ACTIVITY: Through the line that contains "Given: Select the green 1.3845 price tag", return the data below exactly, starting at its first line; leave the rest out.
[[ RECORDS, beginning ]]
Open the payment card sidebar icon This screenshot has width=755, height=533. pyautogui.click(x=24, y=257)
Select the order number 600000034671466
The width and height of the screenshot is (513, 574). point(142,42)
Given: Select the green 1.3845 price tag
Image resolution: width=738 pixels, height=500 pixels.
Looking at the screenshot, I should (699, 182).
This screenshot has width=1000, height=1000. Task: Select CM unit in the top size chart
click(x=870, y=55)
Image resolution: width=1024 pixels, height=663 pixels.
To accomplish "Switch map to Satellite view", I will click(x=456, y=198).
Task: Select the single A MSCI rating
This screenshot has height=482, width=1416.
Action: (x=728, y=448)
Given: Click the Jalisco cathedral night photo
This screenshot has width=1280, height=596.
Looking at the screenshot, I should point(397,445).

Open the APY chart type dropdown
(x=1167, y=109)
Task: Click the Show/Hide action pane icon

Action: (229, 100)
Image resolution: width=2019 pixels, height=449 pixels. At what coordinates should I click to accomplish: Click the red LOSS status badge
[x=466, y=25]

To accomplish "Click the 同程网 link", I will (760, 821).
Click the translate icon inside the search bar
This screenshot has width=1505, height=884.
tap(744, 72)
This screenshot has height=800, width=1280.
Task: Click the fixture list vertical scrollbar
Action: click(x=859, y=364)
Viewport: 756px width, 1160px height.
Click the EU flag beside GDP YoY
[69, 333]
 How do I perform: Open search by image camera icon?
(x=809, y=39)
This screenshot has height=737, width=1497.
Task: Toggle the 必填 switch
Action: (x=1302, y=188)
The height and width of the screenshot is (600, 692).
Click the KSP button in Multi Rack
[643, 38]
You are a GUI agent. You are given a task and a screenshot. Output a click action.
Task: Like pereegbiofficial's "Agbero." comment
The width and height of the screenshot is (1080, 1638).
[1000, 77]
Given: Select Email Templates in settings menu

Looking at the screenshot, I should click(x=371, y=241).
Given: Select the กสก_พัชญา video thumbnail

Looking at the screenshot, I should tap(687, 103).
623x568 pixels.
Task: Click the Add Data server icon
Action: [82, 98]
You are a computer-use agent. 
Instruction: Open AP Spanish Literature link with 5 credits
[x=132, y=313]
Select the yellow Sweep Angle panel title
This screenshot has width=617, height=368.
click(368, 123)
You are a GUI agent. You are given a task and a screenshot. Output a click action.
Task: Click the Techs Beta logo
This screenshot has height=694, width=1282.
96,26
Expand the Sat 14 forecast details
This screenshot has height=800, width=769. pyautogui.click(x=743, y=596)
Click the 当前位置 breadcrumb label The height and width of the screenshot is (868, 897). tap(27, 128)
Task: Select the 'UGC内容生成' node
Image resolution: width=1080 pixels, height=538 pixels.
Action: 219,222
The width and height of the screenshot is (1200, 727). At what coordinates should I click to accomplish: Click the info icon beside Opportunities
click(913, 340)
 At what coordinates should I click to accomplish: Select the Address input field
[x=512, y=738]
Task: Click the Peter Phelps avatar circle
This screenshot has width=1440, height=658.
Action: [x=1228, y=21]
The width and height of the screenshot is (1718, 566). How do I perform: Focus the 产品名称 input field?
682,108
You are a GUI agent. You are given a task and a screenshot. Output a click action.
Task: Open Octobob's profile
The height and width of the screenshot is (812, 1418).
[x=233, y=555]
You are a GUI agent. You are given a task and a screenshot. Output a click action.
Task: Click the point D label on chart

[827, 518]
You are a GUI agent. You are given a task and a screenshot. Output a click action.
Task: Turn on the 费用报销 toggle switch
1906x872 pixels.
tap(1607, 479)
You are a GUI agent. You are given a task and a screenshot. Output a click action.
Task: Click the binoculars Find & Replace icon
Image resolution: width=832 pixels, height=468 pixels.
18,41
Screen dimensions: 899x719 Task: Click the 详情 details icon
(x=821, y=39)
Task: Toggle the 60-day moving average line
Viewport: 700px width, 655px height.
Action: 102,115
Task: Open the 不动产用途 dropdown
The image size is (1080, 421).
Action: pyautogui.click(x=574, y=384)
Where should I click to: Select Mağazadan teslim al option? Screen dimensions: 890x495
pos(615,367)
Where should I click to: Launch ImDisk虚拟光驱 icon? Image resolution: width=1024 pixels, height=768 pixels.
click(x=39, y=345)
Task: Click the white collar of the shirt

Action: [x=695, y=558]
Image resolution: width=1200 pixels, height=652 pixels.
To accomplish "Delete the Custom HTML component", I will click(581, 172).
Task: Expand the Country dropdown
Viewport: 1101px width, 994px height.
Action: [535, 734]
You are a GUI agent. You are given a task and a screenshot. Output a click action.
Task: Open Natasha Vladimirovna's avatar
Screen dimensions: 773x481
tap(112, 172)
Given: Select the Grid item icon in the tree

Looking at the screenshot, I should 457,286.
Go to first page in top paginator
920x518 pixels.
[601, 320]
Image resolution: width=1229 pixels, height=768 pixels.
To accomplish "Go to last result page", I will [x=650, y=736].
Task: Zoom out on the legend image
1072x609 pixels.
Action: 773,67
[[ RECORDS, end ]]
RESPONSE TO THE EXERCISE:
Open the payment card sidebar icon This screenshot has width=755, height=533. pyautogui.click(x=24, y=257)
Select the order number 600000034671466
The width and height of the screenshot is (513, 574). point(142,42)
Given: Select the green 1.3845 price tag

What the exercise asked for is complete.